_What the task asks_:
Each line of the data below that holds the word "computer" is to be reported in full.

_Information supplied_:

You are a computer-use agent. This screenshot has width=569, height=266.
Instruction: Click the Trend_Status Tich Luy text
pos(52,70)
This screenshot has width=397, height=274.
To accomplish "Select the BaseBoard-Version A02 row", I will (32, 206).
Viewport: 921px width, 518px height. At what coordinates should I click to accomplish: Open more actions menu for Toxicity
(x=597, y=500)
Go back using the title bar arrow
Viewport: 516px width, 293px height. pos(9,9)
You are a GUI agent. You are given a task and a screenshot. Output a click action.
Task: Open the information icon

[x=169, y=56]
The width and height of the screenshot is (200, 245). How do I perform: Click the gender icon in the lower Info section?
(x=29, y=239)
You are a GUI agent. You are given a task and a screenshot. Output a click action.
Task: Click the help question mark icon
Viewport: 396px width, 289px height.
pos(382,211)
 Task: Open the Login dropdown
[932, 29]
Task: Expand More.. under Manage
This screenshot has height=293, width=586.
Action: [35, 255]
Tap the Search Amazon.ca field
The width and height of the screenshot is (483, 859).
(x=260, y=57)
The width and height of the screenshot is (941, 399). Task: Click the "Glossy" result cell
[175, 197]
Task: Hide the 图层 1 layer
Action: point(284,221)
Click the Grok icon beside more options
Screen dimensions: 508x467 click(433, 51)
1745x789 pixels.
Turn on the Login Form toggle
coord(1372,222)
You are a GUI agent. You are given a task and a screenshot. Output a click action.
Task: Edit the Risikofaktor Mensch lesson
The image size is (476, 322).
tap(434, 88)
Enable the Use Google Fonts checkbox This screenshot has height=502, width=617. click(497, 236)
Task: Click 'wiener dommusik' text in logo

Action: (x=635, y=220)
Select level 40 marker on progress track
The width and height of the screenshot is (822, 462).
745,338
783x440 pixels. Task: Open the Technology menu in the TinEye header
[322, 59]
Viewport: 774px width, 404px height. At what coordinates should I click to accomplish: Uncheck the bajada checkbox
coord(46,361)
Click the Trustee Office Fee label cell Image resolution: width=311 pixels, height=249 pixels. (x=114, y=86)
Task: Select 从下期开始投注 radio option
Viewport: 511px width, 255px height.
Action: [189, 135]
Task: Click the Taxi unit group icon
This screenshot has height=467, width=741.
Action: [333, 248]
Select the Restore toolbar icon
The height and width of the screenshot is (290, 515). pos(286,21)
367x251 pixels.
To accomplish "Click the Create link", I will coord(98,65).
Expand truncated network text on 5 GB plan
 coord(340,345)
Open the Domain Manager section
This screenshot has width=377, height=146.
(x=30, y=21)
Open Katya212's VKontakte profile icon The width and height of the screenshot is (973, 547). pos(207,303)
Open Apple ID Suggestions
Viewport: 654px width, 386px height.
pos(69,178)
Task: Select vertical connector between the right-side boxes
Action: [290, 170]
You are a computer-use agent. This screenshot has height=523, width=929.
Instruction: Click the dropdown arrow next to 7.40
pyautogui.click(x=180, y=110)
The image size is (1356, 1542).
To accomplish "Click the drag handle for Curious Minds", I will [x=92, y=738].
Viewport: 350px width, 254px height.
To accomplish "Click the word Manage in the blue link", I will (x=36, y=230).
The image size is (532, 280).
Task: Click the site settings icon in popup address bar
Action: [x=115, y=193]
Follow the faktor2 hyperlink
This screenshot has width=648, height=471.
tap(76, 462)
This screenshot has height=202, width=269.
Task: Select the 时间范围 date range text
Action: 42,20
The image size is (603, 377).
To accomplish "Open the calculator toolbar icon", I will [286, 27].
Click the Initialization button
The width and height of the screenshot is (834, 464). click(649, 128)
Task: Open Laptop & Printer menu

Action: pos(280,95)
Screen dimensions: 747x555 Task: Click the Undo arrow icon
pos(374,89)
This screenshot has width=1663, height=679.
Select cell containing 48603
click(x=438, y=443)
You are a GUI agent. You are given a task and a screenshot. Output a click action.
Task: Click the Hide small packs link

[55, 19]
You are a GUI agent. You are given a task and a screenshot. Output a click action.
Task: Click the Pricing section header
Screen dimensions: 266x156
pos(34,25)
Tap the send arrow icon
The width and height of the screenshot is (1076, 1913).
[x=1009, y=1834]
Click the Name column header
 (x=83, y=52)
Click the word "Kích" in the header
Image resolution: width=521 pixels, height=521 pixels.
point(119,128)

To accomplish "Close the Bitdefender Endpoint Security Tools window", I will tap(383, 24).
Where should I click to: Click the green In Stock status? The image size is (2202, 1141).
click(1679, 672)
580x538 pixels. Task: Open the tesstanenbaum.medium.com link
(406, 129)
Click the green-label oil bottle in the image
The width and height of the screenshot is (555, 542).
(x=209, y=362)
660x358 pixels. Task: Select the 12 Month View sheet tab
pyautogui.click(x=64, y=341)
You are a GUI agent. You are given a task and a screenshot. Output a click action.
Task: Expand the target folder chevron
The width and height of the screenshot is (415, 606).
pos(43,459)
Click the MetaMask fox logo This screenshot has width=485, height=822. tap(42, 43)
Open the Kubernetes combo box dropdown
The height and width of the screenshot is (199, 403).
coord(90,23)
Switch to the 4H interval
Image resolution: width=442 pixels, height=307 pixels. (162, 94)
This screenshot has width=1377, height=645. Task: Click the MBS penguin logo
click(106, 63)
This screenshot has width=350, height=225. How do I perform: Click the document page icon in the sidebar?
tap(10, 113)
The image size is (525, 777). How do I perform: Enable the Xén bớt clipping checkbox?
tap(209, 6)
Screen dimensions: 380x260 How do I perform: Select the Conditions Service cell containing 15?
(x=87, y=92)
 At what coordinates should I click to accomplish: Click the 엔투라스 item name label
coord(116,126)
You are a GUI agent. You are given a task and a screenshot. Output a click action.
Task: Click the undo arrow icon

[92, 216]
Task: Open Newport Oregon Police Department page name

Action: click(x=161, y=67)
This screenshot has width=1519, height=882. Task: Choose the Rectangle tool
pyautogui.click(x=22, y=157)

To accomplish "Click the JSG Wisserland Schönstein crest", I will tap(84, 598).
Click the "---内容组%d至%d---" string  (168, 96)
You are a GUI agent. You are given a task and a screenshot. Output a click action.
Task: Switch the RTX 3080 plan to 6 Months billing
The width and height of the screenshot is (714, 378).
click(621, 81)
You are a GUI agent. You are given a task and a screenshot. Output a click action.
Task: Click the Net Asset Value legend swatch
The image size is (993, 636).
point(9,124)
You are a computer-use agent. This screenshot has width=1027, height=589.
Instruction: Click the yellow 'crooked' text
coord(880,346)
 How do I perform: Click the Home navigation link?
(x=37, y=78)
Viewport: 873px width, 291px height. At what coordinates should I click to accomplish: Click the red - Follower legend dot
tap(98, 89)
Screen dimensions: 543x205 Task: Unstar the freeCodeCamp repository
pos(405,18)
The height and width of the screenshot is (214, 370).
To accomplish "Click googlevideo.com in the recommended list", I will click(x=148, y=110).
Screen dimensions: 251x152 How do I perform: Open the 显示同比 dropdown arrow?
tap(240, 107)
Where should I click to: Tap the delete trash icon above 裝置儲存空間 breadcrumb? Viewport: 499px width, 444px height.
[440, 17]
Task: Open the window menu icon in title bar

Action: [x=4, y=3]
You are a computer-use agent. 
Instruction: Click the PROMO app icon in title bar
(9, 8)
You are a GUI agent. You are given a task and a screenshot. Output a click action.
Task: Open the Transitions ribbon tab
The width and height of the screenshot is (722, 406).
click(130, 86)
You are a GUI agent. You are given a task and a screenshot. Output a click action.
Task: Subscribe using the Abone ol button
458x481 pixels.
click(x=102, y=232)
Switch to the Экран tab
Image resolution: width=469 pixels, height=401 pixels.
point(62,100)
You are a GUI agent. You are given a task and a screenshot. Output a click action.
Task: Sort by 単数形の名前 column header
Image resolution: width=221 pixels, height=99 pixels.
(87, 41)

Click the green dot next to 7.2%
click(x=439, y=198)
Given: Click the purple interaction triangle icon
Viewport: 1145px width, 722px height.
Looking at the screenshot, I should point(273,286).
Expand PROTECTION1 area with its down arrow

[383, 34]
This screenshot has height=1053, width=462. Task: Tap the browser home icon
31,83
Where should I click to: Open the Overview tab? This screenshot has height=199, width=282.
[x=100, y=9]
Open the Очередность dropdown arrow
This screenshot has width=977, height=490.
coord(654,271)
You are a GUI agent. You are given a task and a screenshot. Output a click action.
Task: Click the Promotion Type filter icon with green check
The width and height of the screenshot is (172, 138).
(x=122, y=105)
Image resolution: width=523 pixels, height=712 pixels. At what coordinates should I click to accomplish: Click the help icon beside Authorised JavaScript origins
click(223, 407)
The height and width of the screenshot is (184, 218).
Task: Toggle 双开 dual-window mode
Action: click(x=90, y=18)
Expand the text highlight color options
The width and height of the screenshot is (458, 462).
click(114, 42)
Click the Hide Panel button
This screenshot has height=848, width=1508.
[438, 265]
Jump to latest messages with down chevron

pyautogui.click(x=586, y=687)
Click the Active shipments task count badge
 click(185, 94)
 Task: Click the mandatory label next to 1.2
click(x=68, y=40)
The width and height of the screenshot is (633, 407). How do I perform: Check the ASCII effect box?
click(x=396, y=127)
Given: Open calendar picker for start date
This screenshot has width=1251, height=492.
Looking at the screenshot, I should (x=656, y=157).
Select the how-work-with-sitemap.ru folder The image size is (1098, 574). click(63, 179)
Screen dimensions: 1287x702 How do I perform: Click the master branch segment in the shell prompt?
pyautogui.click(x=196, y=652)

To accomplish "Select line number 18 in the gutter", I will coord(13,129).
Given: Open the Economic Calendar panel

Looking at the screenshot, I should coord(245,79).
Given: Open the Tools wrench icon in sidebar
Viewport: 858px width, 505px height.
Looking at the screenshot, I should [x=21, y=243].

_Your solution_:
You are a computer-use agent. This screenshot has width=569, height=266.
You are a computer-use agent. This screenshot has height=523, width=929.
You are a computer-use agent. This screenshot has width=1027, height=589.
You are a computer-use agent. 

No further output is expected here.